[Screenshot grounding data]
_ _ _

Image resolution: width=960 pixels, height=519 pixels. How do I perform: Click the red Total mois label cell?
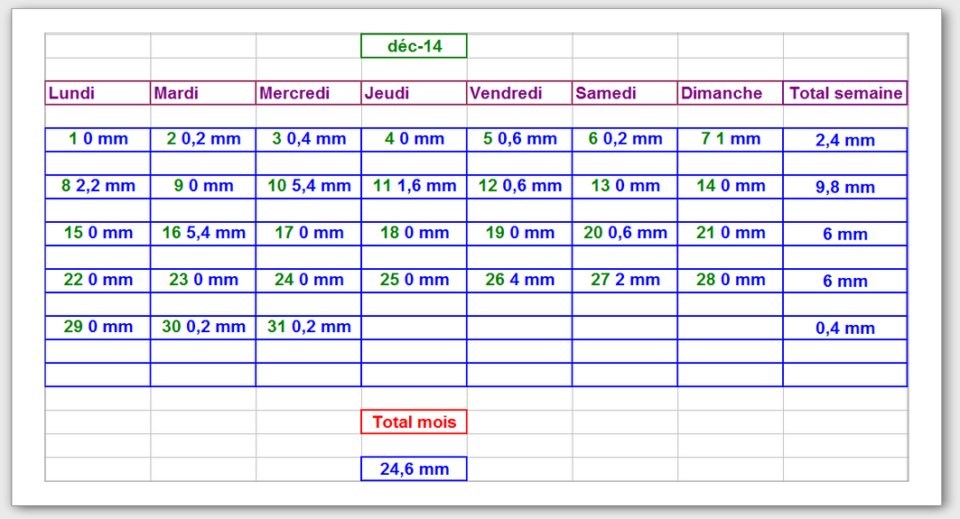[x=413, y=422]
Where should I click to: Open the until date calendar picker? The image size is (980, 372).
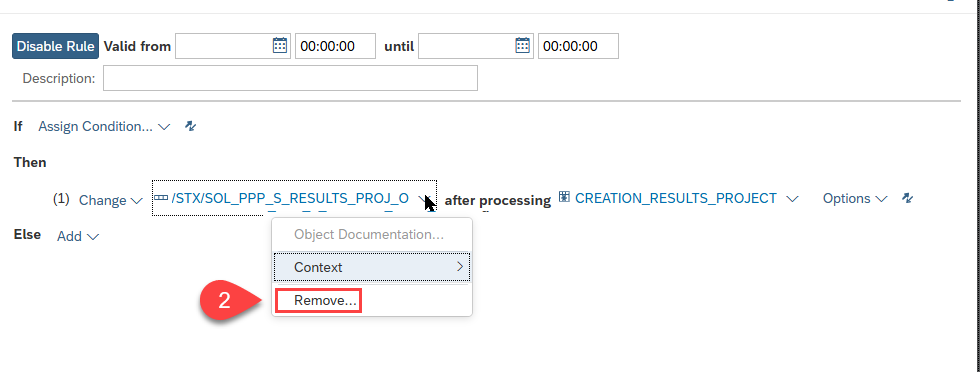coord(522,46)
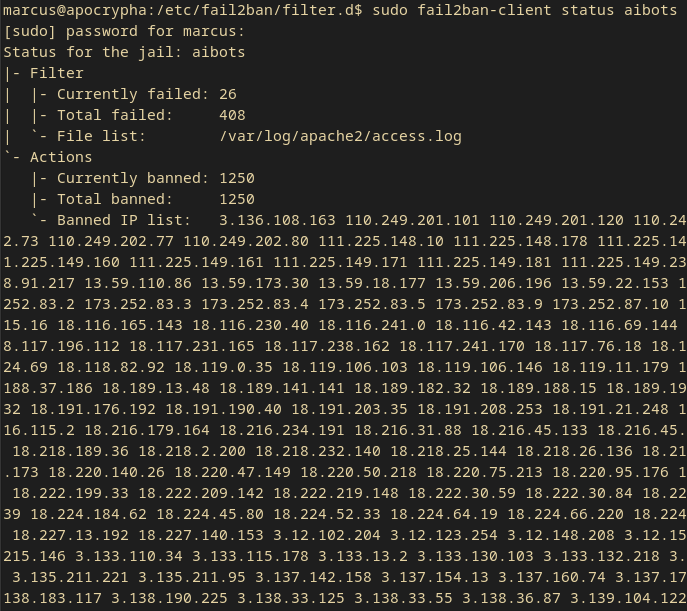Click the IP address 110.249.201.101
687x611 pixels.
click(x=412, y=220)
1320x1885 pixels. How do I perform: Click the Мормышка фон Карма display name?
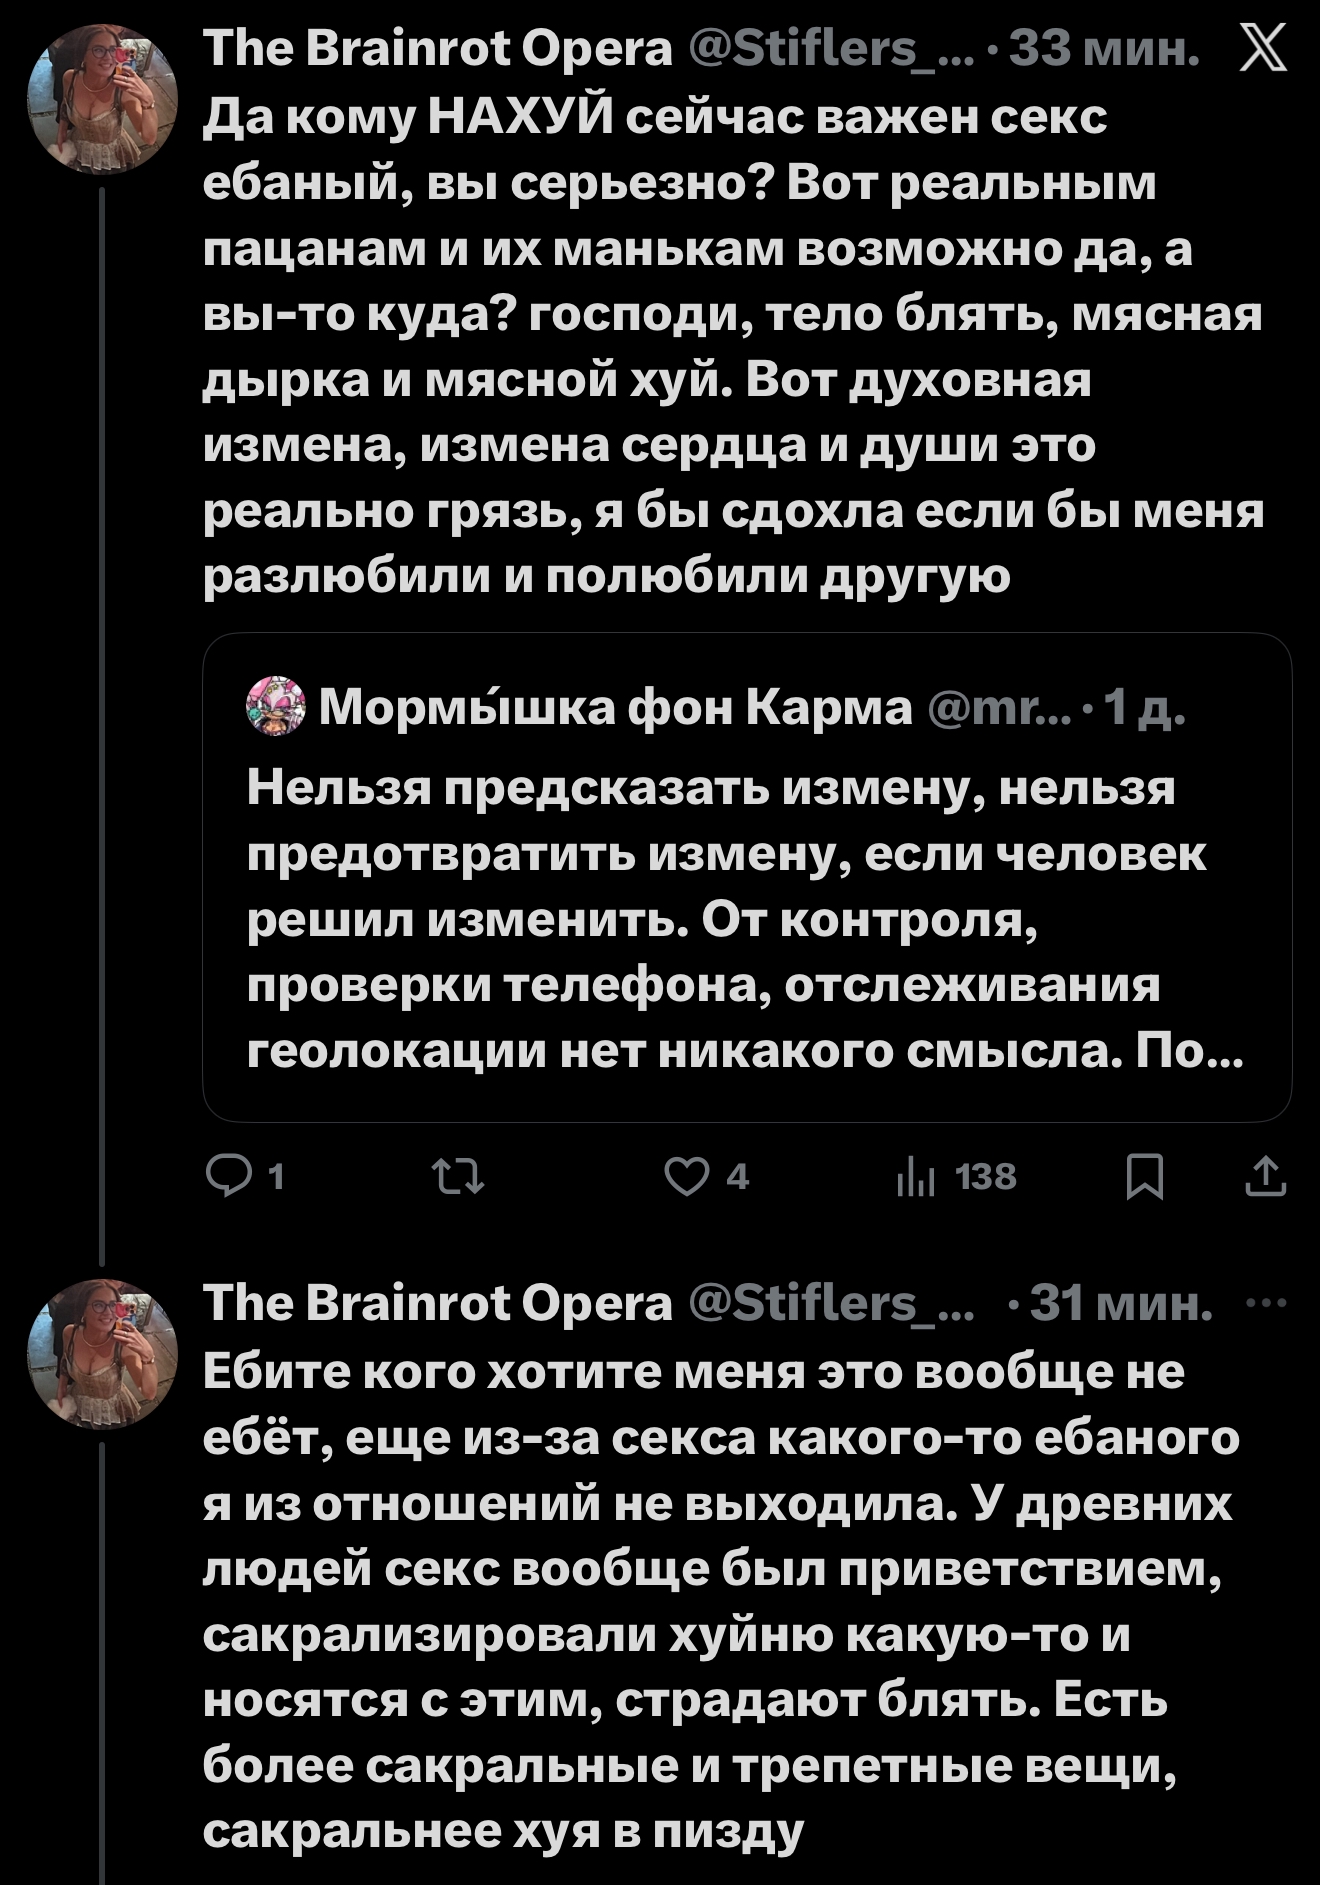click(x=615, y=708)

_ _ _

TASK REQUIREMENTS:
Omit every picture while transcribing the records above exactly.

TASK OUTPUT:
Image resolution: width=960 pixels, height=519 pixels. How do I perform: Click the red Total mois label cell?
[x=413, y=422]
Where should I click to: Open the until date calendar picker? The image size is (980, 372).
coord(522,46)
Click the IP address 110.249.201.101
687x611 pixels.
click(x=412, y=220)
1320x1885 pixels. How do I perform: Click the Мормышка фон Карма display name?
click(x=615, y=708)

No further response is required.